Directed by Neil LaBute

Cast:
Rachel Weisz . . . . . . . . . . Evelyn
Paul Rudd . . . . . . . . . . Adam
Gretchen Mol . . . . . . . . . .Jenny
Frederick Weller . . . . . . . . . . Phillip

The following film notes were prepared for the New York State Writers Institute by Kevin Jack Hagopian, Senior Lecturer in Media Studies at Pennsylvania State University:

In a hundred college art museums, a thousand college kids sleepily "guard" the paintings. In The Shape of Things, the vandal they never expect arrives, in the guise of a striking young art student. The attack she makes is motivated, not by hate, but by love: someone else, a guardian of morality, has fig-leaved a statue, and the young woman wishes to express her own ascetic love for the authentic spirit of beauty, unencumbered by convention. But this is a Neil LaBute film, and love in his work is the same kind of obsession that holds ex-wives hostages in trailer parks, deer rifles pressed to their spines… Neil LaBute's films are small, tight, even confined, electric little chamber pieces bearing the stamp of his own first love, the theater. (LaBute has divided his time between the theater and film, and many of his films, like The Shape of Things, are based on his own theatrical works.)

Was it Paul Goodman who said, "The young are always beautiful and cruel?" They are in The Shape of Things. Evelyn (Rachel Weisz), the art terrorist, is a classic Neil LaBute character, beautiful, young, and filled with bile, an Aphrodite with a switchblade. She forms an unlikely partnership with the hapless student and part-time guard Adam (Paul Rudd), and joins his circle of friends, Jenny and Philip. Evelyn's love is like hate, passionate, bitter, and obsessive. Her quick temper burns like magnesium in a dark room. Adam is soon scorched. Jenny and Philip notice that he seems to be bursting out of his cocoon, metamorphosing before their eyes into a man both more buff and ballsy than before. The shy Adam recedes, and a striking and confident Adam emerges. But like other psychologically costly transformations (David Cronenberg's The Fly, everyone's Dr. Jekyll and Mr. Hyde) Adams's is a Nietzchean makeover. He will lose more than he could ever hope to gain.

LaBute's films are uncompromising.
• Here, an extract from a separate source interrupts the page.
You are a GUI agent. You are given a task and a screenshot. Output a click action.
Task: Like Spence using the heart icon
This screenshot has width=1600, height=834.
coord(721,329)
For LaBute, the task of his films, often sardonic and darkly comic, is to be "socially observant and willing to be true to itself, true to its subject, rather than just worrying about how to get the audience to like it… when someone says, `Who do you find in the movie to be likable?,' I've never found it to be a requirement of writing that I have to provide people the audience would want to get a poster of, or would want to see a sequel to their story. I'd be hard-pressed to see who was so likable in The Godfather that people would want to see them again."
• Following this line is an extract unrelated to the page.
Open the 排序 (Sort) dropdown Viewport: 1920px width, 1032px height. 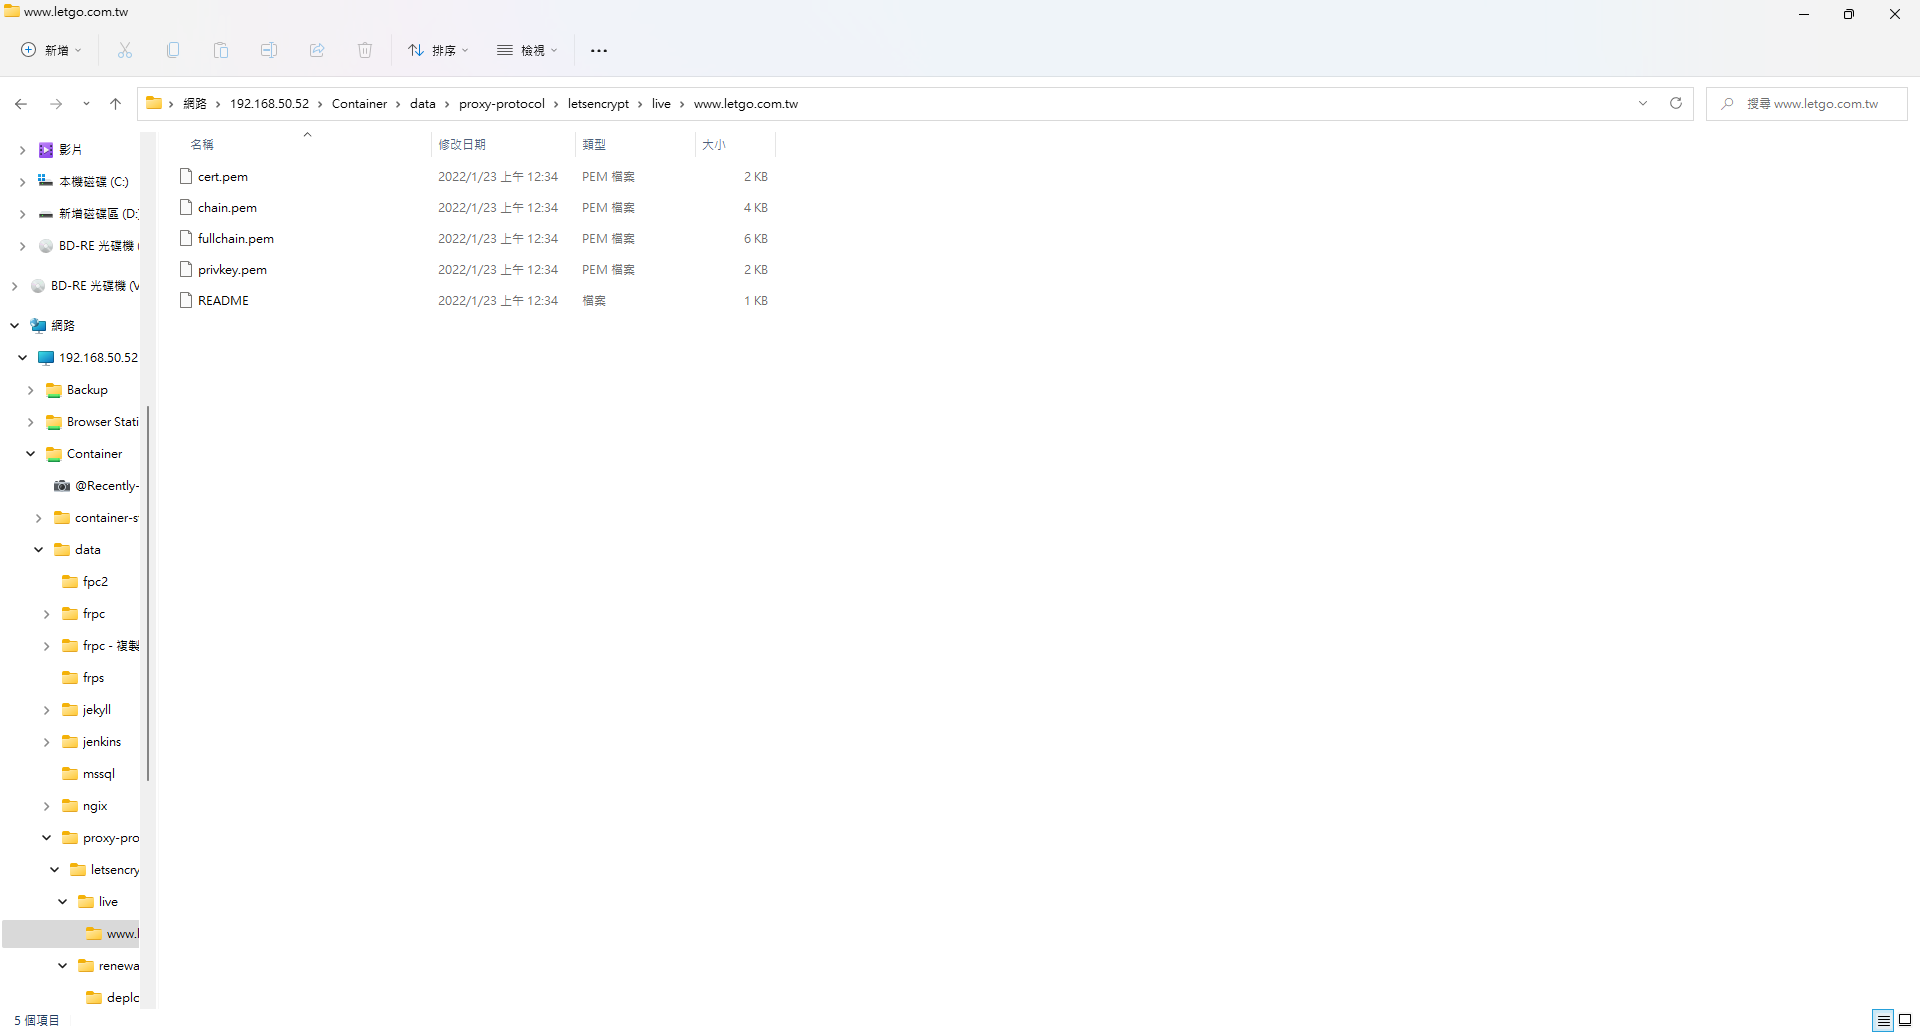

Along with Mike Leigh and David Mamet, LaBute is bringing back an affirmative, proud theatricalism to the movies. In sweeping long takes, withholding the parade of close-ups so beloved of directors who can't trust an actor's face to do its job, LaBute's most personal films, including In The Company of Men, Posession, and Your Friends and Neighbors, reconnect film with the art of the actor. In a dozen interviews, LaBute has loudly rejected the artifice of computer graphics and showy editing. The emotional intensity his portraits of loathing demand of actors like Rudd and Weisz, Gretchen Mol and Fred Weller, his ensemble from The Shape of Things, are special effects in themselves.